Bir sopa aldı ordan, kuşun başına vurdu.
Ne iş açar başına bu vuruş bilmiyordu.
Etkisi ağır oldu bu talihsiz vuruşun,
Darbenin şiddetinden dili tutuldu kuşun.
Ayrıca bir şiş çıktı kafasında kocaman,
Hem komik hem acıklı bir hâl aldı papağan.
Bu şişlik birkaç günde kayboldu gitti, ancak
Yeri cascavlak kaldı, yolunmuş gibi çıplak.

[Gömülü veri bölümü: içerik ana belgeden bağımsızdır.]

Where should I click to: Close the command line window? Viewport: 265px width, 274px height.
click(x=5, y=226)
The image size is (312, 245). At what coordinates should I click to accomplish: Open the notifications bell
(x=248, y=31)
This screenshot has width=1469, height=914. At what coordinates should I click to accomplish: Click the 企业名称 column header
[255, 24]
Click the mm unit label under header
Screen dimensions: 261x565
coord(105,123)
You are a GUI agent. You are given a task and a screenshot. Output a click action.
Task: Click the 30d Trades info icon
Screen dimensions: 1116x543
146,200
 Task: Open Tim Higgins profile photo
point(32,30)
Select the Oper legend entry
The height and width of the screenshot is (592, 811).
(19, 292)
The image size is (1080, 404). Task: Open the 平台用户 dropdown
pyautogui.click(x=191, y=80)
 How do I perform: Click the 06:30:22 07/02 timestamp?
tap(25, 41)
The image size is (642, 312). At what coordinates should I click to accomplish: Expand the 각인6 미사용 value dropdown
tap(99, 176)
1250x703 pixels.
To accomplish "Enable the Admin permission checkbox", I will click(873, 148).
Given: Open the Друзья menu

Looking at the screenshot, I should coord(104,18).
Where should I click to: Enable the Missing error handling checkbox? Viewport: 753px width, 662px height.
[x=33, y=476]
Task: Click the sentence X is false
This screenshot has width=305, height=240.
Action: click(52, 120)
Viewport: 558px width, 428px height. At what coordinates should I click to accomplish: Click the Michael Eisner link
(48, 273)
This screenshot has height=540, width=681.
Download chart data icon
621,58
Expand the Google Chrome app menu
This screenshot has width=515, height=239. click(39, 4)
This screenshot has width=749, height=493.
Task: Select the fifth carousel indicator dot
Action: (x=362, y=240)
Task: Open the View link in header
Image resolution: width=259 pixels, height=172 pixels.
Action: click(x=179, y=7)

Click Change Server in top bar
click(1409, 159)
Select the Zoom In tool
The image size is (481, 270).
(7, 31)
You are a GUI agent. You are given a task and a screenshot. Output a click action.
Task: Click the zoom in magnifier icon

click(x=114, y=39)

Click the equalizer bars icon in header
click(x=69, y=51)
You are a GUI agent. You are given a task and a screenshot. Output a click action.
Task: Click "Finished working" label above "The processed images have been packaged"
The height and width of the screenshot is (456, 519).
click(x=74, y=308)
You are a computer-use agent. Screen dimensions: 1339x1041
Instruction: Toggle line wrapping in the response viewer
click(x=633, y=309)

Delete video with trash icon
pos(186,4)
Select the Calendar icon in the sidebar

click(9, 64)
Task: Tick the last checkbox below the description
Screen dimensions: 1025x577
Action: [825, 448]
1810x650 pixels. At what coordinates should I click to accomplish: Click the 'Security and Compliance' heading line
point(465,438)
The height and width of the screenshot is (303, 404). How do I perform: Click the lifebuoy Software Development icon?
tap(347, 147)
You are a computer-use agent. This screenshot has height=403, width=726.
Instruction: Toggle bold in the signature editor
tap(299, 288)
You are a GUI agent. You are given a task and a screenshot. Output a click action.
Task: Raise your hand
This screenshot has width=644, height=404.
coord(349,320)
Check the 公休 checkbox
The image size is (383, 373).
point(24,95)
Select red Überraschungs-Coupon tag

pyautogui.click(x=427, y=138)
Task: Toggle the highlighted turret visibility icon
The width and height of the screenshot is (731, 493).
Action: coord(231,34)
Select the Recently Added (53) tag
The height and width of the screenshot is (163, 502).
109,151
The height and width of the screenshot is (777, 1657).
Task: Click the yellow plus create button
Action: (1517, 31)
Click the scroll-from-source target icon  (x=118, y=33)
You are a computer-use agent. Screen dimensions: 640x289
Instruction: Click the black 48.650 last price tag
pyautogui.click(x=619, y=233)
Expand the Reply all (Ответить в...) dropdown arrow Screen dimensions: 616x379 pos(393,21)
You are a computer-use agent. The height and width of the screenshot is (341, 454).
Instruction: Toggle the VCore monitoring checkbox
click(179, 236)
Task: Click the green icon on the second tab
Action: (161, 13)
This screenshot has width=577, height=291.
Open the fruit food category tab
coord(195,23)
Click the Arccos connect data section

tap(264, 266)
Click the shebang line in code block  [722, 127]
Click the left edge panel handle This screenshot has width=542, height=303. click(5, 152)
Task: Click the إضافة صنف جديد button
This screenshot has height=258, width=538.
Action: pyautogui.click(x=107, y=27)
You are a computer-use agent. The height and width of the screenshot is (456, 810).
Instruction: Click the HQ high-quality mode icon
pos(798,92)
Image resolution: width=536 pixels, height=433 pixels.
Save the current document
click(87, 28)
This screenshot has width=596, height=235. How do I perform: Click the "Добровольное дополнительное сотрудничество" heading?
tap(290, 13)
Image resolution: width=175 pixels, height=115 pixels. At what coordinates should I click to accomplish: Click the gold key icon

Tüysüz kafa bir yana, üstelik çıkmaz sesi;
Ne konuşur ne öter, sanki bitti nefesi.
Sanki uçtu, kayboldu o neşeli papağan,
Yerine geldi, kondu, oturdu bir somurtkan.
Bakkal da çok suskundu, ağzını açmaz bıçak.
Ne vardı sanki öyle garip kuşa vuracak.
Çoktan pişman olmuştu kalkışına öfkeyle.
Fayda vermez ne yazık pişmanlık, olan işe.
Ah ederek ağladı, çok döğdü dizlerini
Uçup gitmiş değeri kim getirecek geri ?
"Nimetimin güneşi bulut altına girdi;
Ona vurduğum bu el kopsun, kırılsın !" derdi.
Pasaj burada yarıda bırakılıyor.